[Text section]
Response Caching¶

CachingLlmClient caches repeated LLM responses.

If the same request is made again, Spectra can return the cached result instead of calling the provider again.

This helps reduce:

latency
token usage
provider cost

A simple rule:

same request → same cache key
same cache key → cached response

What caching does¶

CachingLlmClient wraps an ILlmClient and checks the cache before making a real LLM call.

if the request is already cached, return the cached response
if not, call the provider and store the result

This works best for repeated, deterministic requests.

Configuration¶

var options = new LlmCacheOptions
{
    Enabled = true,
    DefaultTtl = TimeSpan.FromHours(1),
    KeyPrefix = "spectra:llm:",
    SkipWhenToolCalls = true,
    SkipWhenMedia = true
};

Options¶

Option	Default	Description
`Enabled`	`true`	Turns caching on or off
`DefaultTtl`	`null`	How long entries live. `null` means no expiration
`KeyPrefix`	`"spectra:llm:"`	Prefix added to cache keys
`SkipWhenToolCalls`	`true`	Do not cache responses that contain tool calls
`SkipWhenMedia`	`true`	Do not cache requests with image, audio, or video input

When Spectra skips caching¶

Spectra does not cache every request.
[/Text section]
What you will do:
(1) Could you rewrite the response caching text, starting with "CachingLlmClient caches repeated" and going on through "the provider again.", with "provider" replaced by "upstream API"?
(2) Answer these questions about the response caching text:
(a) What three things does caching help reduce?
(b) What does CachingLlmClient wrap?
(c) What is the default value of the KeyPrefix option?
[Source information]
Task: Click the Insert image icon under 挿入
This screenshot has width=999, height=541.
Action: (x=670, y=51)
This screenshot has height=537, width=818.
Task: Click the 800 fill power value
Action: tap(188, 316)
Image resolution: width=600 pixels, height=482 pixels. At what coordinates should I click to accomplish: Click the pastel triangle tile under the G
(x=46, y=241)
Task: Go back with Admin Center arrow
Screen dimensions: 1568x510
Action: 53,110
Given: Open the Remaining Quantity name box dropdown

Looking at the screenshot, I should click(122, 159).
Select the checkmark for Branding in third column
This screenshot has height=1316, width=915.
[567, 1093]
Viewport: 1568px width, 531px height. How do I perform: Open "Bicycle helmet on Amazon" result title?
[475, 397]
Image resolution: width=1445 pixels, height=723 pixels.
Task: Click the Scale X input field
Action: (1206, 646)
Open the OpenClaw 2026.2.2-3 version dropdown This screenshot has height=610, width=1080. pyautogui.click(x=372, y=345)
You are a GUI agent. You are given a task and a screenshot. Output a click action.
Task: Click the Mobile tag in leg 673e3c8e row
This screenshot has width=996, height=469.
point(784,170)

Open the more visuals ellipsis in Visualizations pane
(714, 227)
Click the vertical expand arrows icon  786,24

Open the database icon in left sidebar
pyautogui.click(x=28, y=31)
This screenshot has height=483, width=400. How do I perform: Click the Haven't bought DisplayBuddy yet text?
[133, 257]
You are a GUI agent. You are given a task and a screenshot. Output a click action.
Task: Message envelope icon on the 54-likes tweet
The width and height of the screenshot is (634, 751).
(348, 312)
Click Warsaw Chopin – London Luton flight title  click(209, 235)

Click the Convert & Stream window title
[/Source information]
List of solutions:
(1)
CachingLlmClient caches repeated LLM responses.

If the same request is made again, Spectra can return the cached result instead of calling the upstream API again.

(2)
(a) Latency, token usage, and provider cost.
(b) An ILlmClient.
(c) "spectra:llm:"